Visualizes the data-flow from the placeholders into outputs.



This is a heavily opinionated visualization of data-flow graph in dag. Displaying all the information about the node is not the priority. See pytato.show_dot_graph() that aims to be more verbose.

Comparing two expression Graphs#

class pytato.equality.EqualityComparer[source]#

A pytato.array.Array visitor to check equality between two expression DAGs.


  • Compares two expression graphs expr1, expr2 in \(O(N)\) comparisons, where \(N\) is the number of nodes in expr1.

  • This visitor was introduced to memoize the sub-expression comparisons of the expressions to be compared.
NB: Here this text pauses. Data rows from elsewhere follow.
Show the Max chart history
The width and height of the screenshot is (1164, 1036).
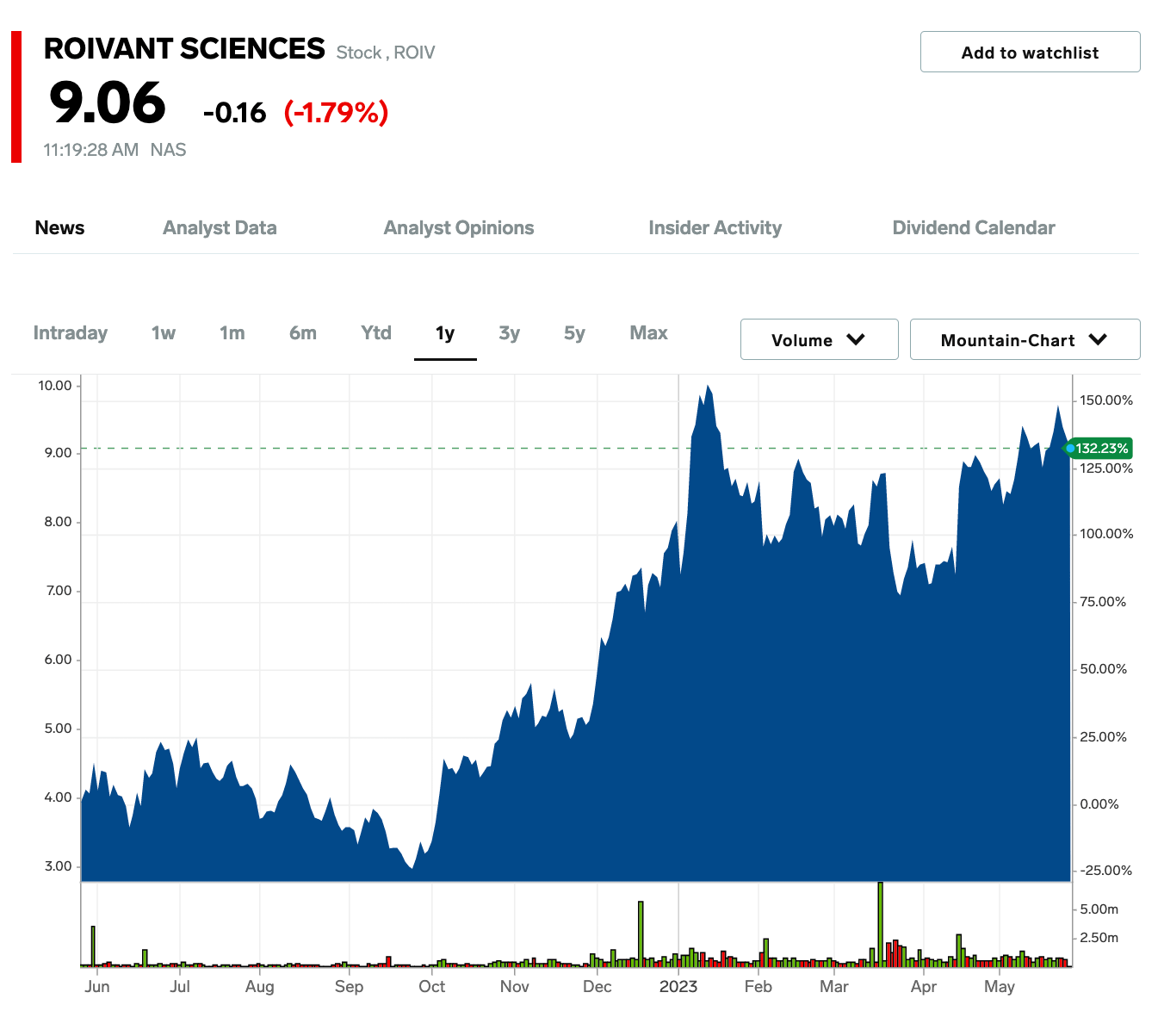[x=647, y=333]
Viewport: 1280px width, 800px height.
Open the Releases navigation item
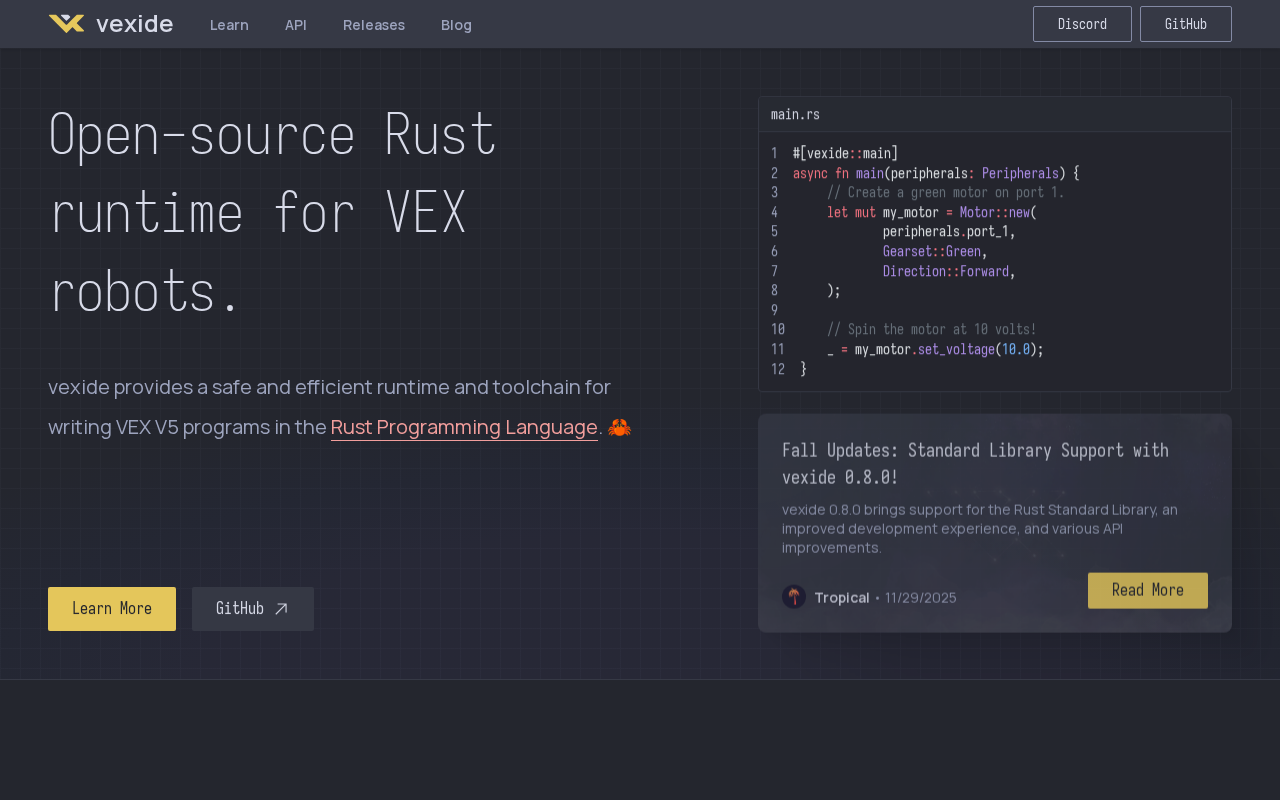[x=374, y=25]
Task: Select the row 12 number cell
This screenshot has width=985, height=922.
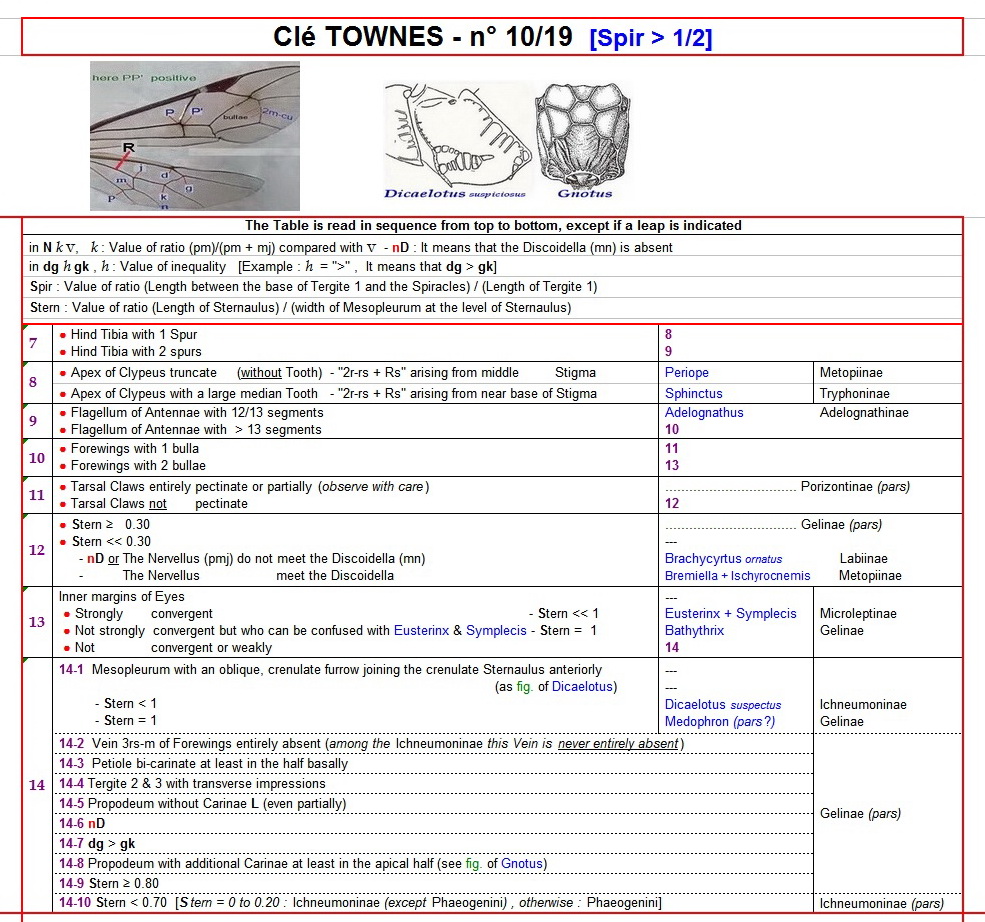Action: point(37,550)
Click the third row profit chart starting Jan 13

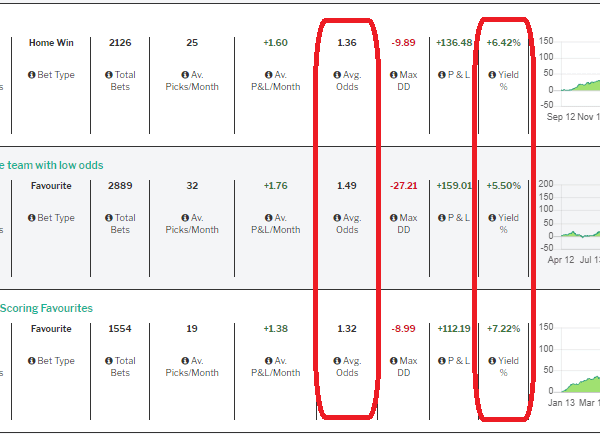click(x=569, y=365)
Not memoizing the sub-expression comparisons results in \(O(2^N)\) complexity for the comparison operation, where \(N\) is the number of nodes in expressions. See GH-Issue-163 <> for more on this.

Stringifying Expression Graphs#

class pytato.stringifier.Reprifier(truncation_depth: int = 3, truncation_string: str = '(...)')[source]#

Stringifies pytato-types to closely resemble CPython’s implementation of repr() for its builtin datatypes.

Utilities and Diagnostics#

Helper routines#

pytato.utils.are_shape_components_equal(dim1: int | integer | Array, dim2: int | integer | Array) bool[source]#

Returns True iff dim1 and dim2 are have equal SizeParam coefficients in their expressions.

pytato.utils.are_shapes_equal(shape1: Tuple[int | integer | Array, ...], shape2: Tuple[int | integer | Array, ...]) bool[source]#

Returns True iff shape1 and shape2 have the same dimensionality and the correpsonding components are equal as defined by are_shape_components_equal().

pytato.utils.get_shape_after_broadcasting(exprs: Iterable[Array | number | int | bool_ | bool | float | Expression]) Tuple[int | integer | Array, ...][source]#

Returns the shape after broadcasting exprs in an operation.

pytato.utils.dim_to_index_lambda_components(expr: int | integer | Array, vng: UniqueNameGenerator | None = None) Tuple[number | int | bool_ | bool | float | Expression, Dict[str, SizeParam]][source]#

Returns the scalar expressions and bindings to use the shape component within an index lambda.

>>> n = pt.make_size_param("n")
>>> expr, bnds = dim_to_index_lambda_components(3*n+8, UniqueNameGenerator())
>>> print(expr)
3*_in + 8
>>> bnds
{'_in': SizeParam(name='n')}
pytato.utils.get_common_dtype_of_ary_or_scalars(ary_or_scalars: Sequence[Array | number | int | bool_ | bool | float]) dtype[source]#
pytato.utils.get_einsum_subscript_str(expr: Einsum) str[source]#

Returns the index subscript expression that was used in constructing expr using the pytato.einsum() routine.

>>> A = pt.make_placeholder("A", (10, 6), np.float64)
>>> B = pt.make_placeholder("B", (6, 5), np.float64)
>>> C = pt.make_placeholder("B", (5, 4), np.float64)
>>> ABC = pt.einsum("ij,jk,kl->il", A, B, C)
>>> get_einsum_subscript_str(ABC)

Pytato-specific exceptions#

class pytato.diagnostic.NameClashError[source]#

Raised when 2 non-identical InputArgumentBase’s are reachable in an Array’s DAG and share the same name. Here, we refer to 2 objects a and b as being identical iff a is b.

class pytato.diagnostic.CannotBroadcastError[source]#
class pytato.diagnostic.UnknownIndexLambdaExpr[source]#

Raised when the structure pytato.array.IndexLambda could not be inferred.

class pytato.diagnostic.CannotBeLoweredToIndexLambda[source]#

Raised when a pytato.Array was expected to be lowered to an IndexLambda, but it cannot be. For ex. a pytato.loopy.LoopyCallResult cannot be lowered to an IndexLambda.